Tuesday, July 2, 2013

Sarilumab at the EULAR 2013 Meeting

I had been wondering, if there is some news on sarilumb as there hadn’t been too much at the ACR 2012 Meeting; see link below.

L.-H. Wang and colleagues presented [FRI0020]: “Preclinical development of sarilumab, the first fully human monoclonal antibody (MAB) against IL-6R alpha: utilization and value of double humanized animal model.” Conclusions: “These results show that sarilumab was biologically active in a humanized mouse model of acute inflammation and achieved a dose‑dependent reduction in SAA following turpentine injection, …”
??? I’m a bit confused and disappointed. I thought we were already past the animal studies.

M. C. Genovese and colleagues presented a post hoc analysis of the MOBILITY study [SAT0117]: “Sarilumab, a subcutaneously-administered, fully-human monoclonal antibody inhibitor of the IL-6 receptor: relationship between EULAR responses and change from baseline of selected clinical parameters.” Conclusions: “Sarilumab doses studied in Phase 3 resulted in a significantly higher proportion of RA patients with improved Hb, hsCRP and EULAR good responses compared to placebo. This preliminary evaluation of a subset of PROs in MOBILITY Part A shows improvements in FACIT and sleep VAS scores that correlated with achievement of a EULAR good response.”
It’s like eight months ago. We only get some preliminary results from a phase 3 study.
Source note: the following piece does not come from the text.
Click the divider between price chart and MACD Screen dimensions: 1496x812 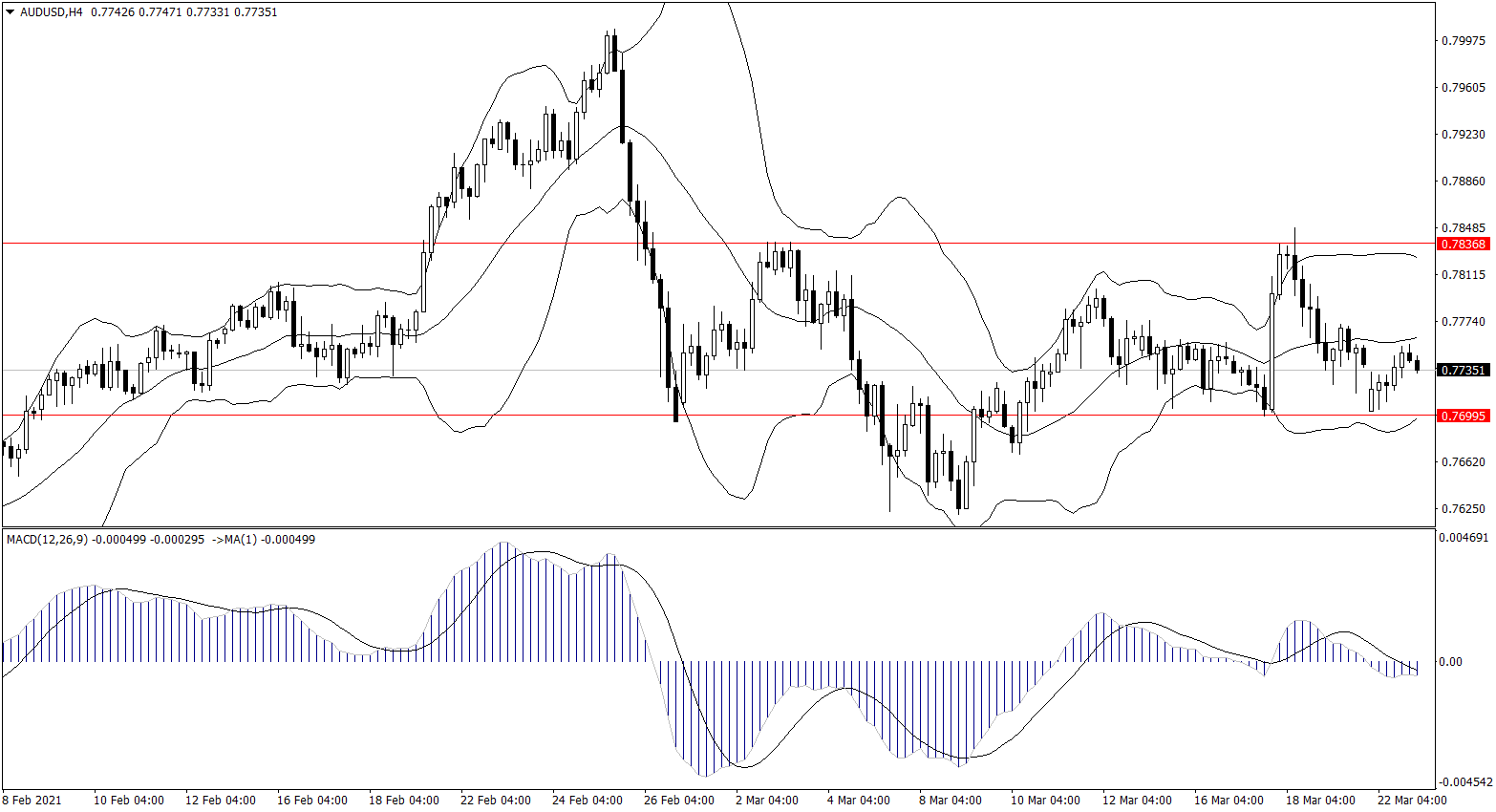pyautogui.click(x=716, y=527)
R. Fleischmann and colleagues also presented a piece of cake from the MOBILITY study [SAT0136]: “Sarilumab, a fully human MAB against IL-6R alpha, subcutaneously-administered shows significant improvement in RA patients as early as 2 weeks: a time to event analysis for ACR50 and EULAR good response.” Conclusions: “The effect of SAR in reducing signs and symptoms by the ACR50 response and EULAR good and good+moderate criteria was seen early. Pts treated with 150 or 200mg q2w or 100 or 150mg qw were >2 times as likely as Pbo to achieve ACR50 response after 12 wks. A significant improvement in the proportion of EULAR responders was also observed for 4 SAR groups starting at wk 2. These proportional hazard methods support Phase 3 study of 150 and 200mg q2w regimens that provide high hurdle ACR and EULAR clinical responses.”
It doesn’t exceed very much the data, which has been published at the 2012 EULAR Meeting.

And finally let’s look at the study by A. Rafique and colleagues [AB0037]: “Evaluation of the binding kinetics and functional bioassay activity of sarilumab and tocilizumab to the human IL-6 receptor (IL-6R) alpha.” Conclusions: “Based on these in vitro assay data, sarilumab has both a higher relative binding affinity for IL-6Rα, blocks IL-6Rα activation, and inhibits IL-6-induced cellular responses such as cell proliferation at lower concentrations than tocilizumab.”
So, sarilumab might have an edge against tocilizumab.

It might well be that sarilumab would work in lower concentrations, but as tocilizumab has already been evaluated for subcutaneous injection, how big could be an advantage? We've seen two studies, which would be expected before going into phase 2 and 3, and two tidbids from a phase 3 study, which hasn’t been fully evaluated. What are these facts telling us? There must be a strategy included – and I’m not too sure about sarilumab’s future.